> [Instructions to follow]
Repeat the data in full. Every line must match.

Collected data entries

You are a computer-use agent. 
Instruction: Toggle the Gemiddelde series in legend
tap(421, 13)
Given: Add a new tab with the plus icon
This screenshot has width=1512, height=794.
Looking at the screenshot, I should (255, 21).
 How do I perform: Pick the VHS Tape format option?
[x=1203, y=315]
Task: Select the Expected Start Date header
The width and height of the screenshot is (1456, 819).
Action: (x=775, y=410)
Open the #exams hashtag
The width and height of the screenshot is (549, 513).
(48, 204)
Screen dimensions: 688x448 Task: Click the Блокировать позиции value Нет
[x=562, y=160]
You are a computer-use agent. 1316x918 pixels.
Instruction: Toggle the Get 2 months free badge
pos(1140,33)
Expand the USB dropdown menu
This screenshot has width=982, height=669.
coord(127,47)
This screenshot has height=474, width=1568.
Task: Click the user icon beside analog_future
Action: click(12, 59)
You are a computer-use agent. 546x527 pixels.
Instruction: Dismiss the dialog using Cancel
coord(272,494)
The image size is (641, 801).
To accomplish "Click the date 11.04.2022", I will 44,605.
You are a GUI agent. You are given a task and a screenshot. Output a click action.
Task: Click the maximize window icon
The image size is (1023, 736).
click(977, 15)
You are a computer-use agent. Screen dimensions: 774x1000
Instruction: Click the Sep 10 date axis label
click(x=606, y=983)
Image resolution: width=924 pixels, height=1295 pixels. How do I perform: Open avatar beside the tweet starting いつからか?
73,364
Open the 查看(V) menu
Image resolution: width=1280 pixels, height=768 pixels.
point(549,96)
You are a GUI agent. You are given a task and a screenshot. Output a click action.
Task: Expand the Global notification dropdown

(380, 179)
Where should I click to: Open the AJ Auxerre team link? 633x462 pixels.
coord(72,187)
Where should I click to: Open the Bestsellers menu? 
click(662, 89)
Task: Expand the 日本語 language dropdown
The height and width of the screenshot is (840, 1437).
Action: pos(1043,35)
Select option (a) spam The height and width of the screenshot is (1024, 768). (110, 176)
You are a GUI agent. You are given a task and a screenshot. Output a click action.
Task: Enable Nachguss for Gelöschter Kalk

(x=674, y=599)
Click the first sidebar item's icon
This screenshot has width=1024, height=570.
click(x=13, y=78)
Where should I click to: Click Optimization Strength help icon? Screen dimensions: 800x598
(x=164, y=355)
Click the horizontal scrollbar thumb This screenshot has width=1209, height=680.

> [Task answer]
You are a computer-use agent. 
Instruction: Toggle the Gemiddelde series in legend
tap(421, 13)
Given: Add a new tab with the plus icon
This screenshot has width=1512, height=794.
Looking at the screenshot, I should (255, 21).
 How do I perform: Pick the VHS Tape format option?
[x=1203, y=315]
Task: Select the Expected Start Date header
The width and height of the screenshot is (1456, 819).
Action: (x=775, y=410)
Open the #exams hashtag
The width and height of the screenshot is (549, 513).
(48, 204)
Screen dimensions: 688x448 Task: Click the Блокировать позиции value Нет
[x=562, y=160]
You are a computer-use agent. 1316x918 pixels.
Instruction: Toggle the Get 2 months free badge
pos(1140,33)
Expand the USB dropdown menu
This screenshot has width=982, height=669.
coord(127,47)
This screenshot has height=474, width=1568.
Task: Click the user icon beside analog_future
Action: click(12, 59)
You are a computer-use agent. 546x527 pixels.
Instruction: Dismiss the dialog using Cancel
coord(272,494)
The image size is (641, 801).
To accomplish "Click the date 11.04.2022", I will 44,605.
You are a GUI agent. You are given a task and a screenshot. Output a click action.
Task: Click the maximize window icon
The image size is (1023, 736).
click(977, 15)
You are a computer-use agent. Screen dimensions: 774x1000
Instruction: Click the Sep 10 date axis label
click(x=606, y=983)
Image resolution: width=924 pixels, height=1295 pixels. How do I perform: Open avatar beside the tweet starting いつからか?
73,364
Open the 查看(V) menu
Image resolution: width=1280 pixels, height=768 pixels.
point(549,96)
You are a GUI agent. You are given a task and a screenshot. Output a click action.
Task: Expand the Global notification dropdown

(380, 179)
Where should I click to: Open the AJ Auxerre team link? 633x462 pixels.
coord(72,187)
Where should I click to: Open the Bestsellers menu? 
click(662, 89)
Task: Expand the 日本語 language dropdown
The height and width of the screenshot is (840, 1437).
Action: pos(1043,35)
Select option (a) spam The height and width of the screenshot is (1024, 768). (110, 176)
You are a GUI agent. You are given a task and a screenshot. Output a click action.
Task: Enable Nachguss for Gelöschter Kalk

(x=674, y=599)
Click the first sidebar item's icon
This screenshot has width=1024, height=570.
click(x=13, y=78)
Where should I click to: Click Optimization Strength help icon? Screen dimensions: 800x598
(x=164, y=355)
Click the horizontal scrollbar thumb This screenshot has width=1209, height=680.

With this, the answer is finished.